Skip to main content
ARS Home » Southeast Area » Florence, South Carolina » Coastal Plain Soil, Water and Plant Conservation Research » Research » Research Project #449142

Research Project: Developing Multivariate Machine Learning Models for Early-Season Cotton Yield Prediction Across the Conterminous United States

Location: Coastal Plain Soil, Water and Plant Conservation Research

Project Number: 6082-13000-011-006-R
Project Type: Reimbursable Cooperative Agreement

Start Date: Jan 1, 2026
End Date: Dec 31, 2026

Objective:
Develop a multivariate machine learning modeling framework for robust early-season cotton yield prediction for cotton-producing states/regions of the United States.

Approach:
Through this research, we will address cotton yield anomalies in 17 cotton-producing states across the conterminous US including California, Arizona, New Mexico, Oklahoma, Texas, Kansas, Louisiana, Missouri, Arkansas, Mississippi, Tennessee, Alabama, Florida, North Carolina, Georgia, Virginia, and South Carolina.

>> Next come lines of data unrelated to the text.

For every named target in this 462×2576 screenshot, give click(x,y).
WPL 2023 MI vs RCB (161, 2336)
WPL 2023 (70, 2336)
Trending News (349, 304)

We will retrieve and use county-level time series of cotton yield, remote sensing, soil, and climate data of the last thirty years. Explicitly, the dependent variable will be county-level cotton yield time series, and the explanatory variables will include county-level ENSO signals, drought indices, soil characteristics (e.g. soil water capacity), monthly precipitation total, monthly number of precipitation events, monthly ET, monthly cumulative solar radiation, monthly cumulative temperature, monthly normalized difference vegetation index (NDVI), monthly leaf area index (LAI), monthly land liquid water equivalence thickness anomaly (LWE), monthly soil moisture (Soil Moisture Active Passive SMAP), irrigation rates, tile drainage rates, fertilizer use, and cotton genotype features (e.g. cycle length). Variables selection and transformation algorithms will be used to eliminate spatial redundancy and superfluous signals. Different ML models including recurrent neural networks, random forest, k-nearest neighbors (KNN), support vector machine (SVM) regression, logistic model, cluster analyses, and spatial regionalization will be used to develop a multivariate framework for a robust early-season cotton yield prediction.